▶ _Data_
^^^^^^^^^^^^^^^^
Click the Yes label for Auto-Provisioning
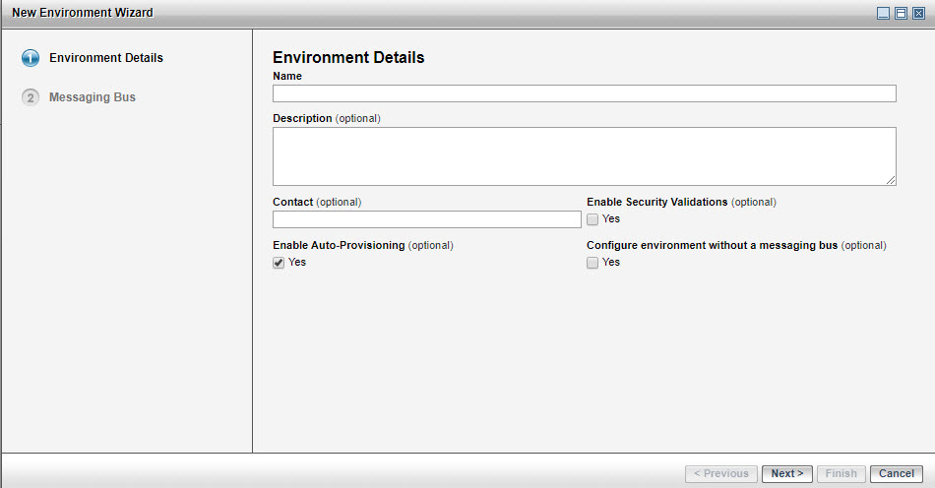The image size is (935, 488). (297, 263)
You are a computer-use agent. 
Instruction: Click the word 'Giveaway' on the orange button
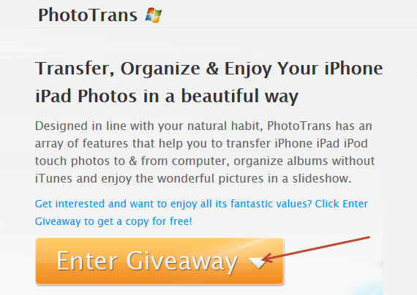tap(181, 261)
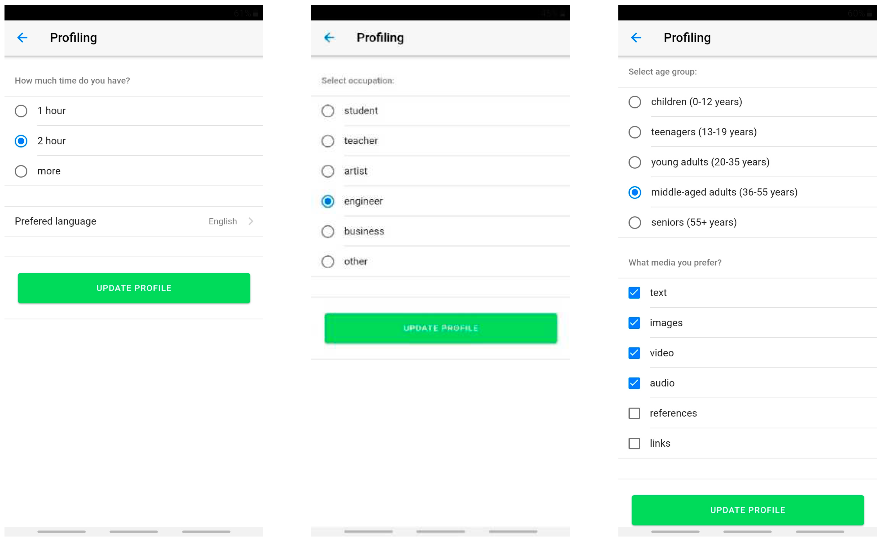The width and height of the screenshot is (883, 543).
Task: Select the student occupation option
Action: pyautogui.click(x=327, y=110)
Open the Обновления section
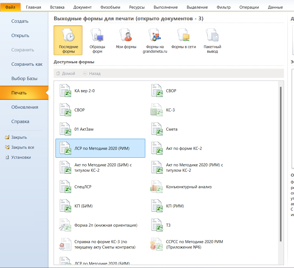This screenshot has width=294, height=268. click(25, 107)
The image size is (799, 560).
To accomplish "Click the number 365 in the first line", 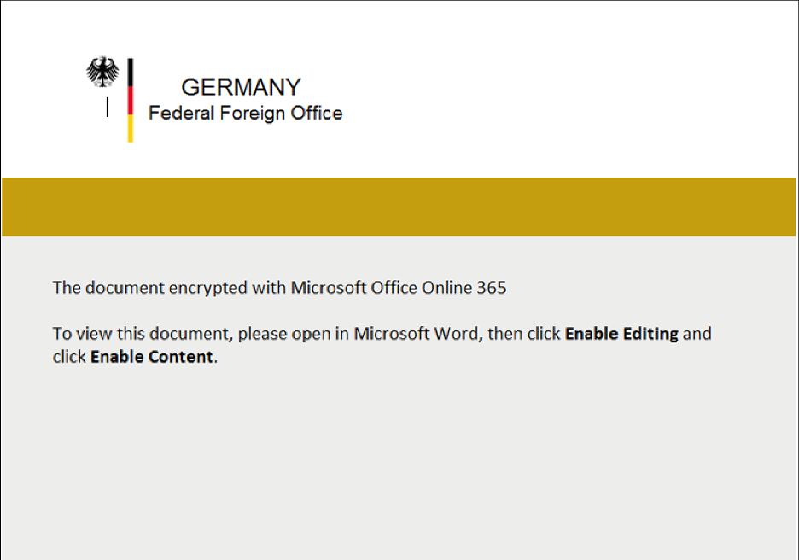I will pyautogui.click(x=491, y=288).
^^^^^^^^^^^^^^^^
Stop at the line containing "You are a computer-use agent." and include it. Everything from the first line of the material up to there is to be repeated exactly, leaving out pictures.

▶ _Result of the exercise_
Click the Yes label for Auto-Provisioning
The image size is (935, 488). (297, 263)
You are a computer-use agent. 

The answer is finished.